The divide between the sides could not be sharper or starker if it were choreographed. On the one side, the leaders of the two nations most obviously associated with authoritarianism if not totalitarianism. On the other side, the leader of the state most historically representative of liberal democracy.
Of course, if it were just these three players striding on the global stage it would be one thing. But it is not. Since Putin’s war on Ukraine, other countries around the world have been more pressed to take sides, precisely because the axis between China and Russia has been growing tighter and their interests more clearly aligned. All this when the American system of government has been looking decidedly ragged. It’s no fault of Biden’s that for weeks the House has lacked a speaker. Nor is it any fault of Biden’s that for years a corrupt crook has controlled the Republican Party. Still, it’s the president who leads our democracy – now weakened if not threatened by dysfunction.

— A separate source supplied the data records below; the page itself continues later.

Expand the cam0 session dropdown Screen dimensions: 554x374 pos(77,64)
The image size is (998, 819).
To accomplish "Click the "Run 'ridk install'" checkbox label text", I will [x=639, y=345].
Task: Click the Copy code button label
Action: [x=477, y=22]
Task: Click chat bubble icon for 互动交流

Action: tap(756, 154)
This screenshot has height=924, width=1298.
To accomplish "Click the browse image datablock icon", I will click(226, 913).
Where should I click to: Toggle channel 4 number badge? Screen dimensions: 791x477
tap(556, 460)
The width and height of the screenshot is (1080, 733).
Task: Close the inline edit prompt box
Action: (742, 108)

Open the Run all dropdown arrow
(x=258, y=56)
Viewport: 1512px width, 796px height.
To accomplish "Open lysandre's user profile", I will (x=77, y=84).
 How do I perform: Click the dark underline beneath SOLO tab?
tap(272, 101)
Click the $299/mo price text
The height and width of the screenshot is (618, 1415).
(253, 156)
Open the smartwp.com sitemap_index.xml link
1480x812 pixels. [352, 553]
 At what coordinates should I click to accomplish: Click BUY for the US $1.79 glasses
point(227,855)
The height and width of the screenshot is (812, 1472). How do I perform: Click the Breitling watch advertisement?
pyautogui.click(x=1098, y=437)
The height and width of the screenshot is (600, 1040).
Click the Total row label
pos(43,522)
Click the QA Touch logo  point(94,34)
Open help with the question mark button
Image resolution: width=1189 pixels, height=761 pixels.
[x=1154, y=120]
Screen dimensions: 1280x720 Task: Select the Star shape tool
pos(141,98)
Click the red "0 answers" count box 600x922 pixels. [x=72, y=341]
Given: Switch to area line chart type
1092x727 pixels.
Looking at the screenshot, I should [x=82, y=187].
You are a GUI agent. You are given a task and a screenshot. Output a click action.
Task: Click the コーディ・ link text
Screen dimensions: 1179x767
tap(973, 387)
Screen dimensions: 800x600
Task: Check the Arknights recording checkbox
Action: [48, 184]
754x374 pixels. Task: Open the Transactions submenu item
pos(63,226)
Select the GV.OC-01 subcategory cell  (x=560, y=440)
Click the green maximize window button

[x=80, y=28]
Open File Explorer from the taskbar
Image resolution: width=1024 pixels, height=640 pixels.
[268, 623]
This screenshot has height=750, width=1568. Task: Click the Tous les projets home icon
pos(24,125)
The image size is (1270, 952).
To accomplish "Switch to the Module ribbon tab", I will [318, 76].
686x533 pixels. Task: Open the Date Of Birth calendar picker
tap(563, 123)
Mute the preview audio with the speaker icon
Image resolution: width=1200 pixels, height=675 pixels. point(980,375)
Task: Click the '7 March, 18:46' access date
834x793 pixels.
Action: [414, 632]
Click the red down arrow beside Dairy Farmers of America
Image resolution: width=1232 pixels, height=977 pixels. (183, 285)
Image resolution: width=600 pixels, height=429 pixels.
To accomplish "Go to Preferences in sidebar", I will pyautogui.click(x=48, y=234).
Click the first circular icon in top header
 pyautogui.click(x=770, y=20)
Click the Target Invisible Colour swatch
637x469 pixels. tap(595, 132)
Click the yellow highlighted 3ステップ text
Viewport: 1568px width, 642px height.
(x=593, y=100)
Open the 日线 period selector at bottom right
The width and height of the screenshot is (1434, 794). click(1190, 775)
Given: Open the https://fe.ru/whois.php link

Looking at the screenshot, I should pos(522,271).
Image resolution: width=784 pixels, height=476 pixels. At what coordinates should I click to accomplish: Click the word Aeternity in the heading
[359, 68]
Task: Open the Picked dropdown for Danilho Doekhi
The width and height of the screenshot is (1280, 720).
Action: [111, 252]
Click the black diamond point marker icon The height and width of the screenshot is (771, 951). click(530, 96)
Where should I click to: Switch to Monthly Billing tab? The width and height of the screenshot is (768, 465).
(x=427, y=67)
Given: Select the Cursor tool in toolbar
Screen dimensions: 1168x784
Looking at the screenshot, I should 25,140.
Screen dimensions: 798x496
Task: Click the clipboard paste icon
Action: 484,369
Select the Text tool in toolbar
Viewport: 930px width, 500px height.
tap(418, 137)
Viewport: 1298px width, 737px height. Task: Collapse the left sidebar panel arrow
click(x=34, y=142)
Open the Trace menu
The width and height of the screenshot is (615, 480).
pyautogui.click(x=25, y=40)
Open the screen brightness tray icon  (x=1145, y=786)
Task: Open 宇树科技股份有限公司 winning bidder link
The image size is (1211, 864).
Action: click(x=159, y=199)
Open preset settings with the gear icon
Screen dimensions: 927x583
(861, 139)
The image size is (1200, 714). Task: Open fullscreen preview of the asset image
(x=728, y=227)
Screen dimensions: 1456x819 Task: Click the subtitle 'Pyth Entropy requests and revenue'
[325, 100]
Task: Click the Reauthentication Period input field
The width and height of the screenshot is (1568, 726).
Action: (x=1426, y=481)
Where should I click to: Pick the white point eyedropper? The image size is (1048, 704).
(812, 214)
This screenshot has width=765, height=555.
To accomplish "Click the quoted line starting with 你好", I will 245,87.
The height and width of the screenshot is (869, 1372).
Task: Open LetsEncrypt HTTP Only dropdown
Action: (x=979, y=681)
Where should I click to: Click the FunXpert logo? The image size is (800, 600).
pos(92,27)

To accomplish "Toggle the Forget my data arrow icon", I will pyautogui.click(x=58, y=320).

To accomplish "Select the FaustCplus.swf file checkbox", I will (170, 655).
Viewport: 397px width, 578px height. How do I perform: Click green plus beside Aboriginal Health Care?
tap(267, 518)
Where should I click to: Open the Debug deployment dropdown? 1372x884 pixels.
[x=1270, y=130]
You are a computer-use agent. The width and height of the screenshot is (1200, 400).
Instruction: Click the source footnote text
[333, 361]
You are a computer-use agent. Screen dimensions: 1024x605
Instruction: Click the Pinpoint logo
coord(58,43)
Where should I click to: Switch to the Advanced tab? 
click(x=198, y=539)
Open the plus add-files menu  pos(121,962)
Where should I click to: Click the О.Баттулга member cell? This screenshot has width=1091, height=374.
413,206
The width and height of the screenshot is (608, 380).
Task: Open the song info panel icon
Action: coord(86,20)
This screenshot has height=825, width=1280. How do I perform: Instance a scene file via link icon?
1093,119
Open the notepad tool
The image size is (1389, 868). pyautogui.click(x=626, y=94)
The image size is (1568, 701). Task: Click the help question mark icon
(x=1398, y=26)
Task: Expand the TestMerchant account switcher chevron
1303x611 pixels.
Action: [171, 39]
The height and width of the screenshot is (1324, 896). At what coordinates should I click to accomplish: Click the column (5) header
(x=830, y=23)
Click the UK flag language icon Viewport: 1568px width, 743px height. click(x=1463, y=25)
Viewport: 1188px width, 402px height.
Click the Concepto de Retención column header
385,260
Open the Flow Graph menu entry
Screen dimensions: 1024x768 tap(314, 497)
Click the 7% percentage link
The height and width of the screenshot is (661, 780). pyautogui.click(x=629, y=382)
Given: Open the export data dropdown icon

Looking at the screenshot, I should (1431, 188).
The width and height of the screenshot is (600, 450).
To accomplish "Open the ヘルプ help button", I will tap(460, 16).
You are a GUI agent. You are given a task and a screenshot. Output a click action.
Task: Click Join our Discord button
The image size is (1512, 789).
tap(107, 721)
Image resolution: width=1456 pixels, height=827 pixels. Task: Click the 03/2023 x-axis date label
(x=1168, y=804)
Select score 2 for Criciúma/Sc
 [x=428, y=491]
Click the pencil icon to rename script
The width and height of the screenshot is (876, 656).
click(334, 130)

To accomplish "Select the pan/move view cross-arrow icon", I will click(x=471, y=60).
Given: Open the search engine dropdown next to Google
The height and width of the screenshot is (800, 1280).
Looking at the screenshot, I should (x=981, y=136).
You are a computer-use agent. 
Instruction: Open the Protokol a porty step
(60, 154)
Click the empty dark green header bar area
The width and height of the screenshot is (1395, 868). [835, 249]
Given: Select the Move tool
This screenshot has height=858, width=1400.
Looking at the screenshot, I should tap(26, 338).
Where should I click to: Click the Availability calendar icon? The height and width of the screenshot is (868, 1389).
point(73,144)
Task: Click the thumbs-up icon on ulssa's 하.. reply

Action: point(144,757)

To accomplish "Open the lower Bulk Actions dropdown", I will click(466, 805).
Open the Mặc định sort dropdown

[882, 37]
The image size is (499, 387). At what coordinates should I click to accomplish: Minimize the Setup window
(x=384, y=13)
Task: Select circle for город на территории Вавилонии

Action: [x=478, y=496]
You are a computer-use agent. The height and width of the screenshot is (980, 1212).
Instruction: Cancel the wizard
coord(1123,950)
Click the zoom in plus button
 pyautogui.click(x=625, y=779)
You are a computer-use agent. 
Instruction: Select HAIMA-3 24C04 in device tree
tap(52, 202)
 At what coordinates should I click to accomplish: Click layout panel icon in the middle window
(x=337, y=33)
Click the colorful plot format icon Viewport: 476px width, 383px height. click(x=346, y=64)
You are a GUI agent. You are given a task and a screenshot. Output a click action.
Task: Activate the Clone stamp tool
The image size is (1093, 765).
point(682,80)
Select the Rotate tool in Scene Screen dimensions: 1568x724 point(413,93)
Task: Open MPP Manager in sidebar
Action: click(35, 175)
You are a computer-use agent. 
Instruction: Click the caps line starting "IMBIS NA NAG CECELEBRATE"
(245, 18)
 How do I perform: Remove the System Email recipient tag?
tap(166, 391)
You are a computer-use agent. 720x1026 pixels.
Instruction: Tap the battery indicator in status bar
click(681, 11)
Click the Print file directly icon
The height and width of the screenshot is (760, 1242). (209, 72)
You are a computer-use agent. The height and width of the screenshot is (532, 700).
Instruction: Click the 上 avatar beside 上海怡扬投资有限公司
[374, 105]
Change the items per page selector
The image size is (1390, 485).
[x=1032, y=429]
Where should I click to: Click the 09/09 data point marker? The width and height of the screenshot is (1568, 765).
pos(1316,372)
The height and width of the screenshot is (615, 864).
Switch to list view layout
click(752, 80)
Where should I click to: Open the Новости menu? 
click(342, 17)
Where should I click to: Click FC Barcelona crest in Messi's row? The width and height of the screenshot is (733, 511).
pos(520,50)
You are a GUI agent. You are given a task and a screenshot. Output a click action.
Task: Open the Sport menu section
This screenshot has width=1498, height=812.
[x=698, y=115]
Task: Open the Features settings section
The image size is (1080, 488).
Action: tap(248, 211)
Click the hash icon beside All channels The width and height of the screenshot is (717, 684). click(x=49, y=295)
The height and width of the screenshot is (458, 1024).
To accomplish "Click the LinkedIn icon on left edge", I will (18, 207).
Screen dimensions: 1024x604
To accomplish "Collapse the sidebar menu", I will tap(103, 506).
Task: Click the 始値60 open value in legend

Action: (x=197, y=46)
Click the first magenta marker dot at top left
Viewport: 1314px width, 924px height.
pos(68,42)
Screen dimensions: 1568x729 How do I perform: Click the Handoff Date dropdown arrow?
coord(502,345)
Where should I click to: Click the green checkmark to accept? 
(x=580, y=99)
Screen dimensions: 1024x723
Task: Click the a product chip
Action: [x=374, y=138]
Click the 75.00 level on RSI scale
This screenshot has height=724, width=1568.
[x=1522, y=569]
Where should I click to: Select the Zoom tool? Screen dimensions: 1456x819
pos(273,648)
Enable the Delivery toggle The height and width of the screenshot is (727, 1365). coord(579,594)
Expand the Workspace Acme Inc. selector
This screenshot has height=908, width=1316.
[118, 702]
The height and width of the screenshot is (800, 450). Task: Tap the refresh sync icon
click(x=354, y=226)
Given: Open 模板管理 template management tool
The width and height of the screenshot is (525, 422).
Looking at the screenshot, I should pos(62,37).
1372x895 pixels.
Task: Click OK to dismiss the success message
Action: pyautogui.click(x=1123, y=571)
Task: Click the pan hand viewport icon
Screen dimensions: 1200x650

The fact that Xi is the undisputed leader of China and Putin of Russia has implications abroad and at home. Abroad their appetite for risk has increased over the years not decreased. Just this week Chinese vessels confronted or even blocked Philippine boats in the disputed waters of the South China Sea. And just this week the foreign minister of Russia shook hands with the president of Iran – while Russian forces claimed successful artillery and air strikes near the Ukrainian city of Bakhmut. Old China hand Matt Pottinger cautions that “even with a weak economy, Xi is feeling emboldened.” Meantime, the president of Finland, Sauli Niinisto, warns about the dangers of Russian escalation in Europe. “The risk,” he recently went so far as to remark, “that nuclear weapons could be used is tremendous.”
The situation at home – at home in China and in Russia – mirrors that abroad. Both Xi and Putin now rule with an iron fist. Dissent is met with swift, brutal punishment. Virtually complete compliance with the state and, in China with the Chinese Communist Party, is demanded and accorded. The few exceptions prove the rule – most famously Alexsei Navalny, for many years the most prominent and painful thorn in Putin’s side. The levels and durations of Navalny’s imprisonments and punishments continue constantly to escalate – to the point where his lawyers themselves are in danger of being incarcerated. Navalny will nearly certainly die alone and away, sealed off from other souls he might contaminate with his dissidence.
For those of us fond of freedom it’s not a pretty picture. But here we are. In a world in which the good guys are hamstringing themselves while the bad guys are taking advantage.